NEW YORK -- Families of several victims of the Sandy Hook massacre have threatened legal action against NBC News ahead of the airing of Megyn Kelly's widely criticized interview with notorious conspiracy theorist Alex Jones.
A law firm representing 12 family members sent a letter to NBC News chairman Andy Lack and other network executives on Thursday condemning the interview with Jones, who has questioned whether the 2012 shooting at the Connecticut elementary school really happened.
"Surely, we can agree that these families have suffered enough already, and that they will continue to suffer enough to last several lifetimes. Which is why we cannot fathom -- from a moral, ethical or legal standpoint -- NBC's decision to amplify the voice of a man who has made a living debasing that suffering and smearing our clients' names," said the lawyers, from the firm Koskoff, Koskoff & Bieder. "Over the last few years, Alex Jones has weaponized his radio show to publish false and defamatory statements about our clients: chief among them that they are actors perpetrating a massive fraud on the American public by faking the deaths of their loved ones."
The lawyers said that airing Kelly's interview with Jones "implicitly endorses the notion that Mr. Jones' lies are actually 'claims' that are worthy of serious debate; and in doing so it exponentially enhances the suffering and distress of our clients."

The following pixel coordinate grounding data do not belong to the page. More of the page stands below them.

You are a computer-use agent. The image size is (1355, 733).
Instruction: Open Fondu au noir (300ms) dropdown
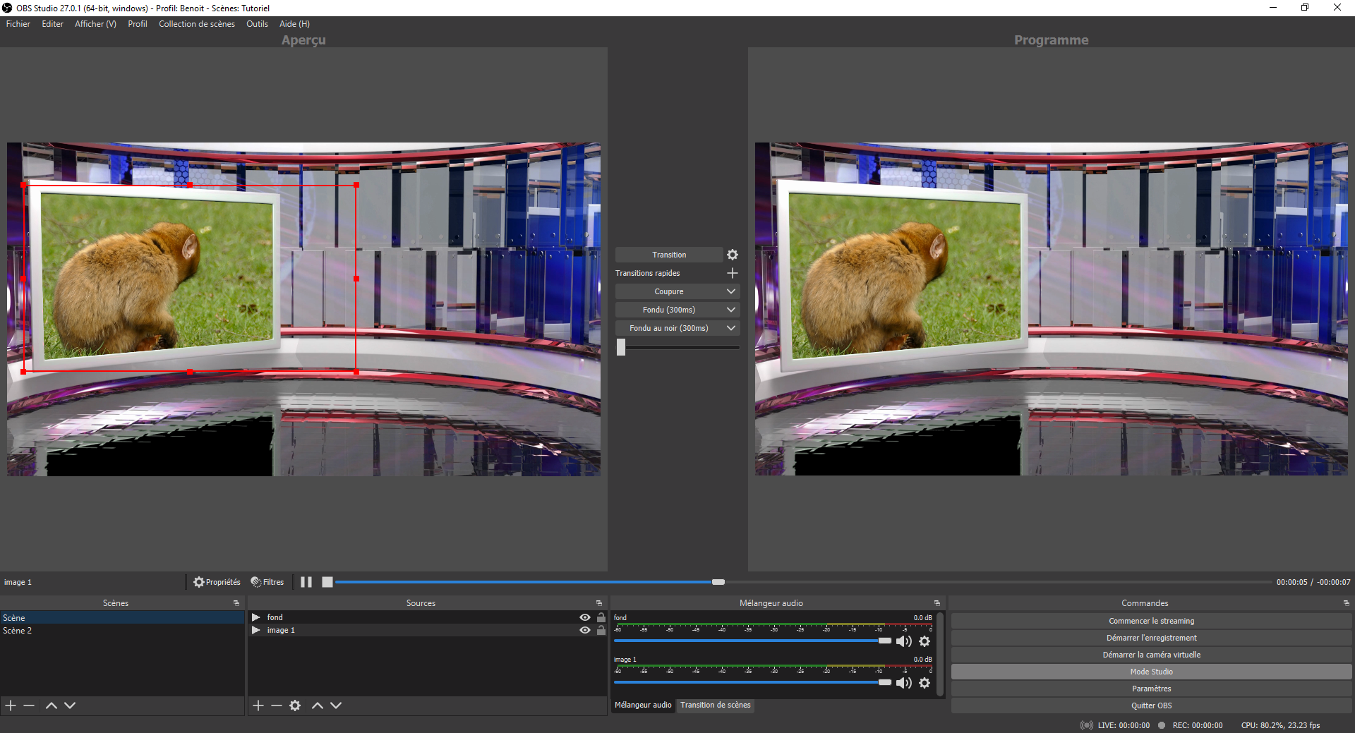pyautogui.click(x=731, y=328)
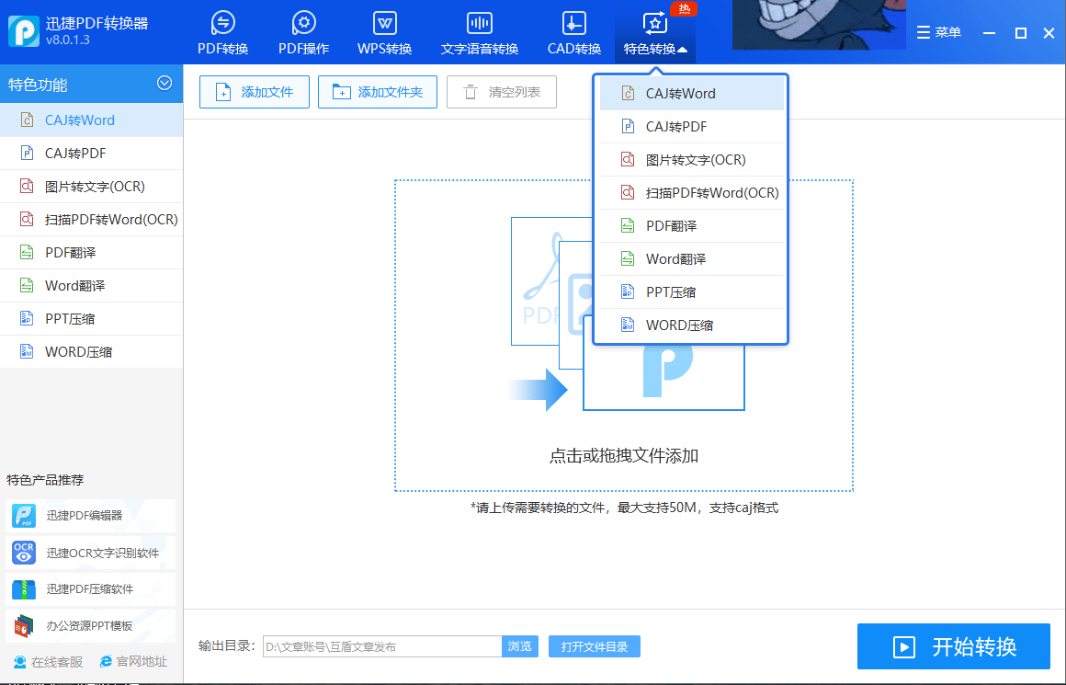Screen dimensions: 1066x685
Task: Open the CAD转换 tool
Action: pyautogui.click(x=573, y=32)
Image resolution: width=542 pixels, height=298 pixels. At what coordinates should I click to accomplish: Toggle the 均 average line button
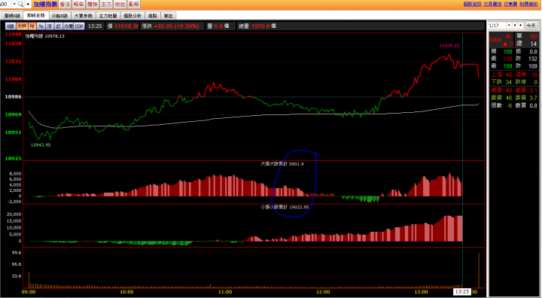[32, 26]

"For that NBC is responsible," the letter said. "We urge you to consider the ethical and legal ramifications of broadcasting this interview to millions of Americans. By now, it should be clear to NBC that airing the interview will cause serious emotional distress to dozens of Sandy Hook families. NBC -- and NBC alone -- has the power to prevent that harm."
The prospects for successful legal action could be slim, however. If Jones were to call the family members liars during the interview, which is set to air on Sunday, then a defamation suit could be an option.

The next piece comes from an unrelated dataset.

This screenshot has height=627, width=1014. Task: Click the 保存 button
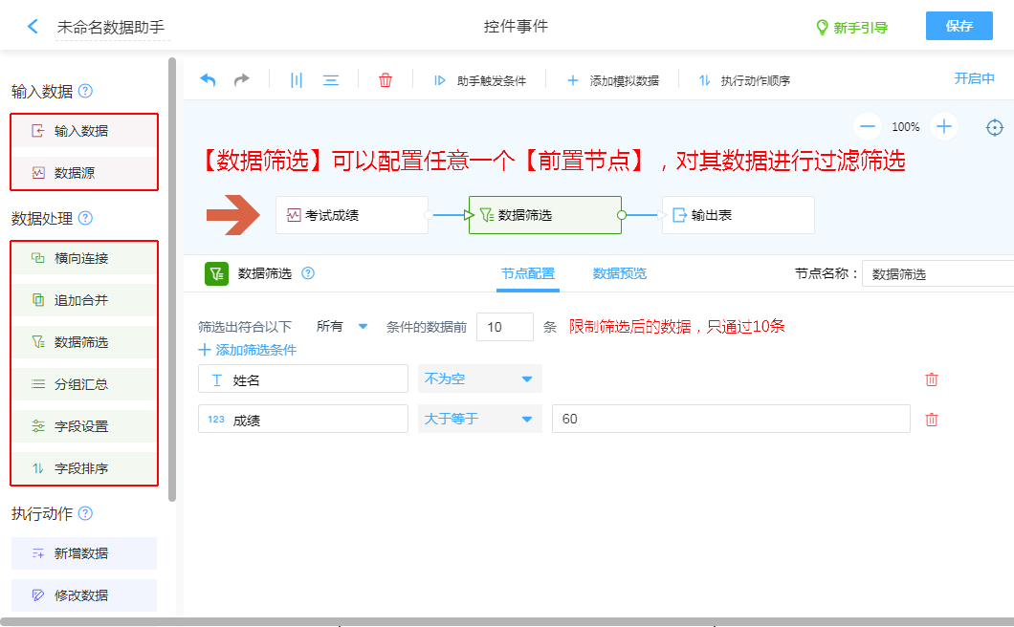959,26
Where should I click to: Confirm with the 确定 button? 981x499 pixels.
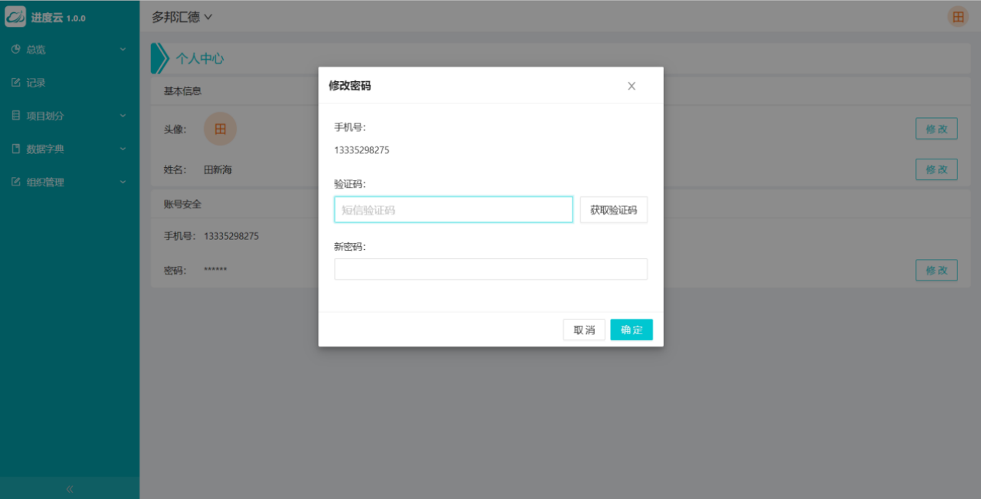coord(632,330)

The letter appears largely intended to apply more shame and pressure to NBC and Kelly. Ever since promotional efforts for the interview began last weekend, the network has endured a public relations nightmare.
Multiple advertisers have distanced themselves from Kelly's new show on the network, "Sunday Night," while many media observers have questioned the wisdom of giving someone like Jones such a prominent platform.
NBC still intends to air the interview, and has expressed confidence that those advertisers will ultimately return.
But the network took another hit Thursday night, when Jones released audio clips of Kelly's efforts to persuade him to do the interview.
NBC responded forcefully Friday morning, saying that despite Jones' "efforts to distract from and ultimately prevent the airing of our report, we remain committed to giving viewers context and insight into a controversial and polarizing figure, how he relates to the president of the United States and influences others, and to getting this serious story right."
"Tune in Sunday," the statement said.
The network declined comment on the letter from the Sandy Hook family members.